Monday, February 20, 2006

Rest in Peace.

From ESPN, Curt Gowdy, one of the signature voices of sports for a generation and a longtime broadcaster for the Boston Red Sox, died Monday at 86.

Nowadays we hear Don Orsillo and Jerry Remy at the microphone, but over the years, it has been so many. In my youth, it was Gowdy, the announcer with a cowboy hat who would seem out of place nowadays with the Red Sox so chic. Later, we listened to Ken Coleman, "and Yastrzemski dives, and makes a TREmendous catch," and of course Ned Martin, who seemed so right and so New England.

Gowdy didn't exactly disappear, even making a cameo in the Freddy Prinze, Jr. film Summer Catch, but for the most part, he was a relic from another era.

I don't remember him as being a great homer (doesn't that seem to be a qualification for so many broadcasters?), although we celebrate the late Johnny Most as the ultimate homer.

With spring training upon us, we look forward to continuity, with Joe and Jerry on the radio, and Don and Jerry on TV. We know them on a first name basis, although we hardly know them at all. What happens on those lengthy road trips, which spawn so much free time (and so much 'oiling')?
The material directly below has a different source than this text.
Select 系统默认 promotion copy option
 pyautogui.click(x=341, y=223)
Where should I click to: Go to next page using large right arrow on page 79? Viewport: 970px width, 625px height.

After all, we can't be at the ballpark all the time, yet the announcers bring the ballpark to us every day, from the austere 'Concrete Jungles' of Oakland, to the legendary 'House that Ruth Built', and 'America's Most Beloved Ballpark.' Of course, we get only a fraction of the truth, as the juiciest stories stay in the ballpark or the clubhouse, with only nuggets or lumps of coal leaking out from time to time.

So, thanks to all the great voices of today and the past, for the much missed Sean McDonough, who seemed at ease with every sport, ready to laugh at himself and the teams, to the legendary Gowdy, now gone. Rest in peace.